I’m so far removed from going dutch on a date, I can barely remember the concept. However, I did take wifey and her friend out recently. I grabbed $200.00 from the ATM. That was going my budget for the evening. By the time I slipped the hostess a twenty to seat us right away (we had no reservations), bought dinner and drinks, that 200 was a wrap. We get to the next venue, its 10 bucks to park and twenty a piece to get in. I had to come clean, “I’m out of bread. I need to get some more cash to pay yall way in.” They said “Man, you know we got you.” They paid my way in and bought the drinks all night…..That’s Dutch.

Leggs

April 11th, 2013
1:38 pm

Even in your days, you wouldn’t be the one who could break her (lol). Trust.

Courtside Seats (With no PSL's added on!!!! )

April 11th, 2013
2:11 pm

Damn…I guess the bottom dropped out of this one in a hurry…..

Exiled

April 11th, 2013
2:11 pm

Du….u always seem to move in threes!
What’s up with that?

@Celisea…u can pick up my enquiry from here…I’m busy to come back and find out :lol:
But will read later…

I enjoyed yesterday’s discussion on Du and the ol girl from back I’m the day. :lol:

Uall had me rolling

Du cant tell u he smashed :lol:

MsAtl was advising Du to tell chic that he is now married and blah blah blah …that’s was funny MsAtl :lol:

Men don’t do that :lol:

Du…u handled that situation good men
Ok carry on

Exiled

April 11th, 2013
2:12 pm

Leggs

April 11th, 2013
2:13 pm

He swings, Ex (lol).

Celisea

April 11th, 2013
2:15 pm

Meello – Inquiry? About the 3 dates and smashing is next? Sorry, not being funny just not sure what you’re asking.

Funny, I almost asked if his date with wifey and friend (1:25), was a swinger’s outing. But decided against it.
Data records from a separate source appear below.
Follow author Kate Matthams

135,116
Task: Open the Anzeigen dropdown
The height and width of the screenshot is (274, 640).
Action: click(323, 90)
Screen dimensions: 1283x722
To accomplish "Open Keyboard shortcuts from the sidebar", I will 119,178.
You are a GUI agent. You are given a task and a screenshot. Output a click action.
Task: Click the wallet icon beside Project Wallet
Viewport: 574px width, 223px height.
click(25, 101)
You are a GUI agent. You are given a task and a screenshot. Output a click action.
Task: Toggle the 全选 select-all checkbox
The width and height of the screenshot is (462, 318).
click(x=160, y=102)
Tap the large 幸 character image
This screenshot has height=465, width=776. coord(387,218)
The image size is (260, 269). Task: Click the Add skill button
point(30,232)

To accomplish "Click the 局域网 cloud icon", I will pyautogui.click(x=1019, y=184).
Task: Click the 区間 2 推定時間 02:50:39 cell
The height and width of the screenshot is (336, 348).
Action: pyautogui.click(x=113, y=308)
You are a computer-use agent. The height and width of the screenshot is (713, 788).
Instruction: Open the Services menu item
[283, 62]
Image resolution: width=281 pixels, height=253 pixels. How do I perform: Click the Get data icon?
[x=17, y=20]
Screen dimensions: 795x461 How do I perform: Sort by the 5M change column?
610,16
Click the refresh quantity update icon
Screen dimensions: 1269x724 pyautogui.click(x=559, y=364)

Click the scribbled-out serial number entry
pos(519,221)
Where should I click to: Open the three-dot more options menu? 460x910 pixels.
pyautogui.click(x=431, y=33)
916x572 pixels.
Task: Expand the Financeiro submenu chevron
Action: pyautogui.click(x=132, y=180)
I thought yesterday’s discussion was good too….robust :mrgreen:

Celisea

April 11th, 2013
2:17 pm

Chile, I could NOT be a swinger. I like my man to myself….uh uh. We’d be fighting before the night was over…lol I might get offended on a move she’d put on him oooooor I’d be thinking they’re hooking up behind my back. That’s why I’on do or ever been open to 3somes.

Dushawn

April 11th, 2013
2:17 pm

@Leggs – “He swings”……it also hangs…lol

Celisea

April 11th, 2013
2:18 pm

To clarify, I’ve never been asked…JIC someone was wondering at my statement.

disco

April 11th, 2013
2:18 pm

leggs – that 1:38. no comment needed. lol.

Into the Light

April 11th, 2013
2:19 pm

Afternoon, all!

Just popping in to say hi.

Celisea

April 11th, 2013
2:20 pm

MMeello? Well, since you’re gone, if I’m not here when you come back, just clarify for me and I’ll answer when I come back…k?

BBL…….

cba

April 11th, 2013
2:21 pm

Jada said her man can do whateeeeeever he wants!! My wife asked me why that made me smile ;-)

Leggs

April 11th, 2013
2:22 pm

To the left or to the right, DuShawn, I kid (lololol).

disco ~ :wink:

Courtside Seats (With no PSL's added on!!!! )

April 11th, 2013
2:23 pm

Never considered myself a swinger, and most likely could not / would not do it as a lifestyle, but I had a couple handfuls of 3’somes…… Even found myself in a full on Orgy once……..

Leggs

April 11th, 2013
2:24 pm

Jada may be bending the truth on that one. Or there’s more than that one stipulation she spoke on.

Celisea

April 11th, 2013
2:27 pm

When I was living with the stipper (for 2 months til my apt was ready) and some chick that walked off from her hubby (they were tighter friends), they had about 6 REEEEALLLY young cats up in the spot one day and stuff was about to jump off. I was like “HOOOLLUP HOOOLLUUUP, let me get my purse so I can get up out of here” They gave me a couple minutes or I was gonna be privy to an all out orgy. I was butt cheeks and elbows. I told the kid’s dad (cause I was leaving out to meet him) and he was like that’s a dang shame. Looking back, I bet if I would have invited his freaky behind he woulda been down like “fo flat ties”

Exiled

April 11th, 2013
2:27 pm

Ok in the bathroom dumping but:

Cel…I meant(asked) what Leggs answered…not that the answer I’d true…Du can clarify..but I doubt it.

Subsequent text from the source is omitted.